(Task to complete): The expected copy holds every entry exactly and none of the pictures.

**** Record extracts ****

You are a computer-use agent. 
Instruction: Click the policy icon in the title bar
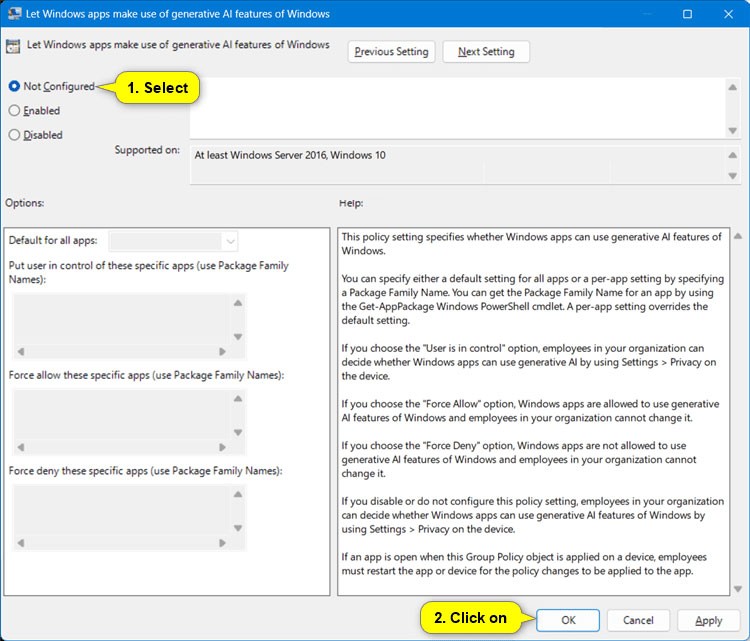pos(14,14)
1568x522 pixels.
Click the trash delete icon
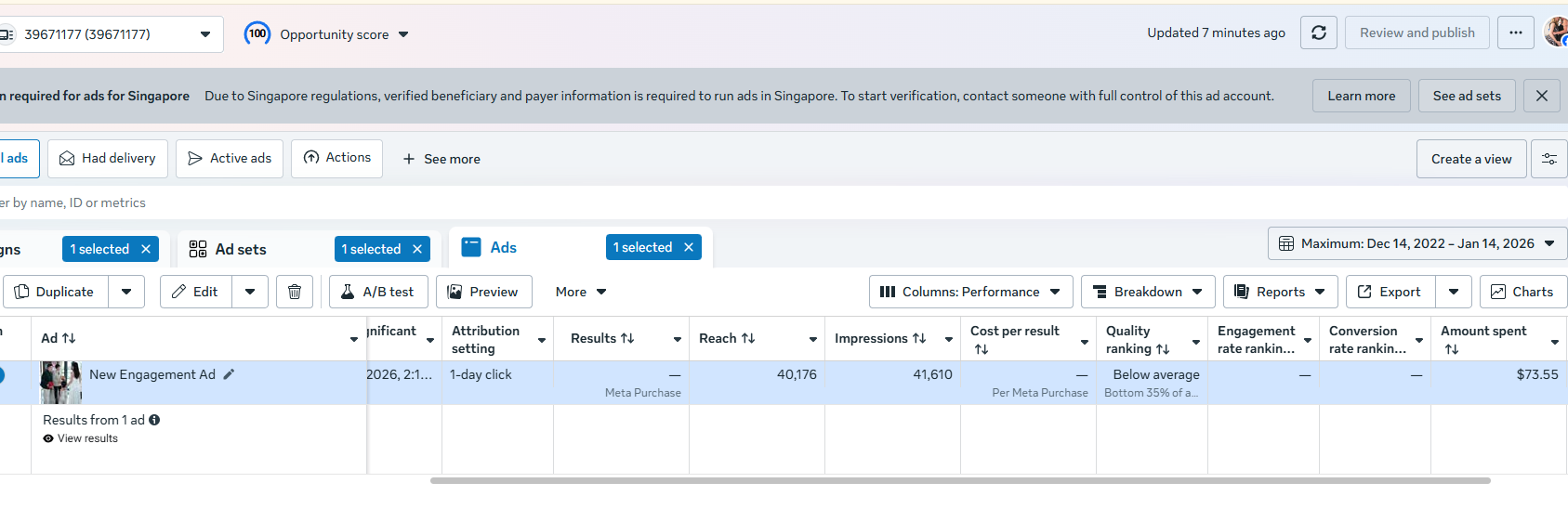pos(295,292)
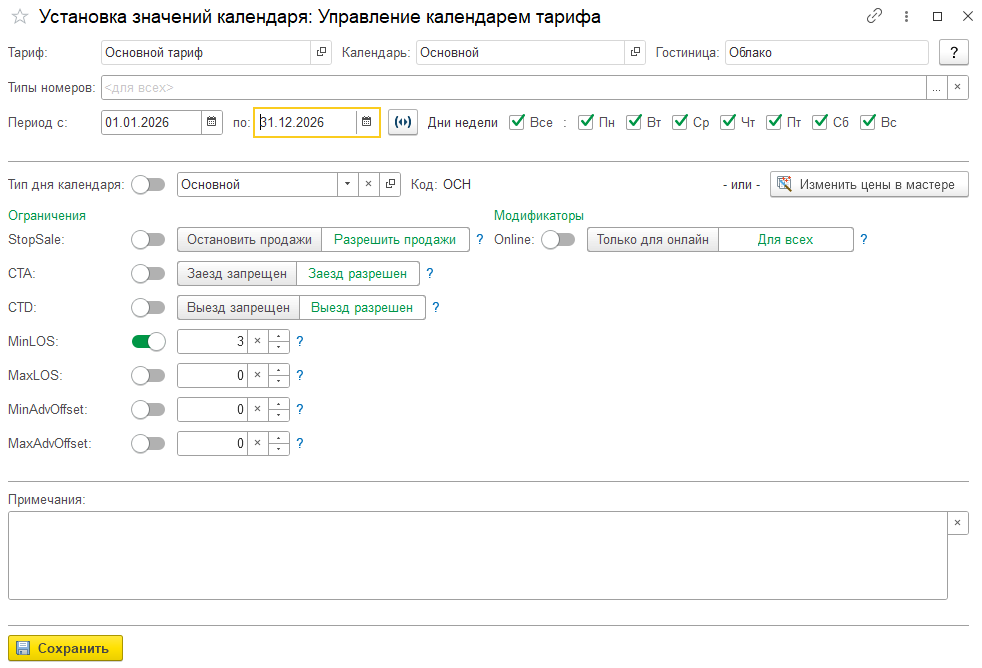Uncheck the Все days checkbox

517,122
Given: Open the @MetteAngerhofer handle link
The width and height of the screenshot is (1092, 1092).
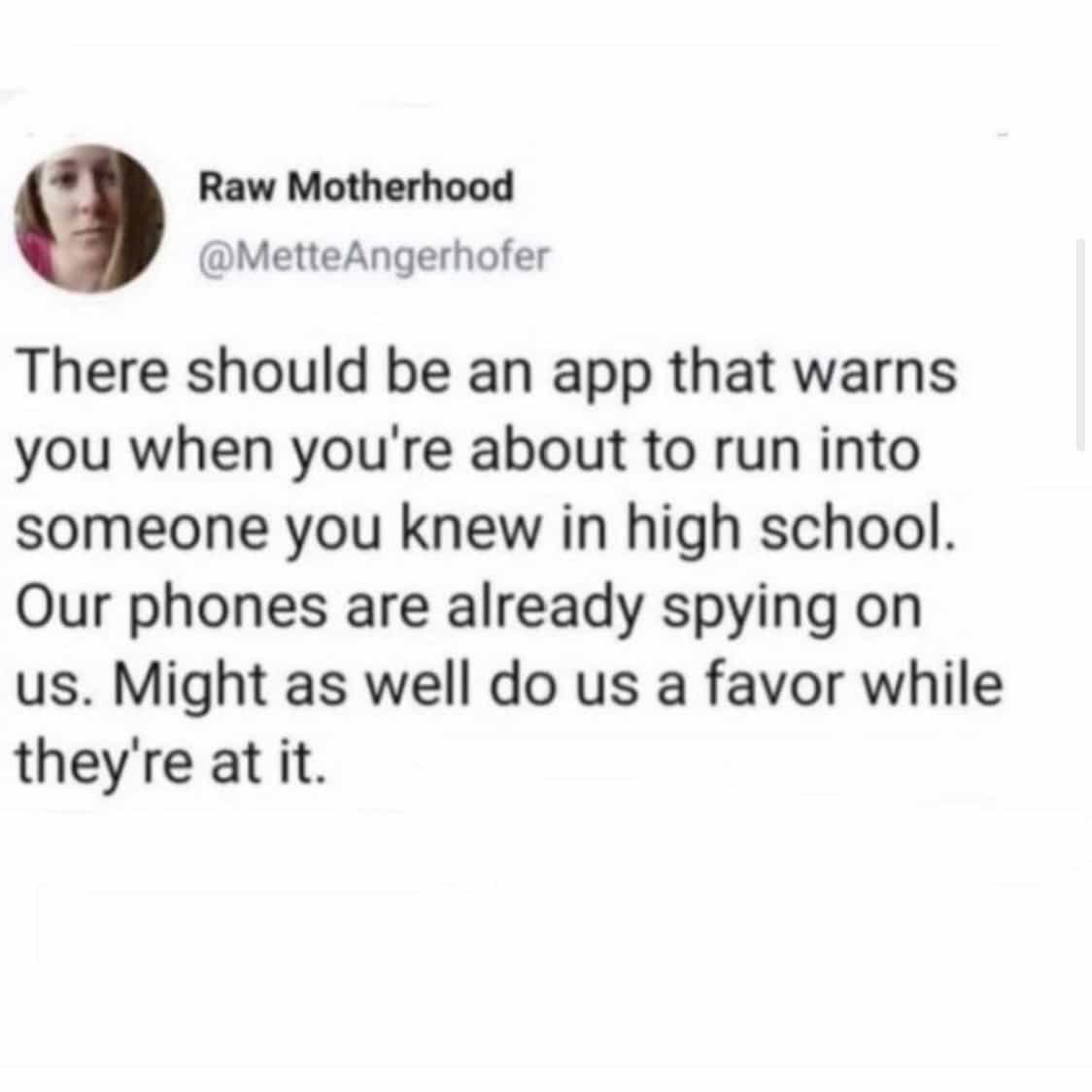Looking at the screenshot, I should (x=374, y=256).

****

(Task output):
You are a computer-use agent. 
Instruction: Click the policy icon in the title bar
pos(14,14)
1568x522 pixels.
Click the trash delete icon
pos(295,292)
Uncheck the Все days checkbox

517,122
Given: Open the @MetteAngerhofer handle link
The width and height of the screenshot is (1092, 1092).
Looking at the screenshot, I should (x=374, y=256).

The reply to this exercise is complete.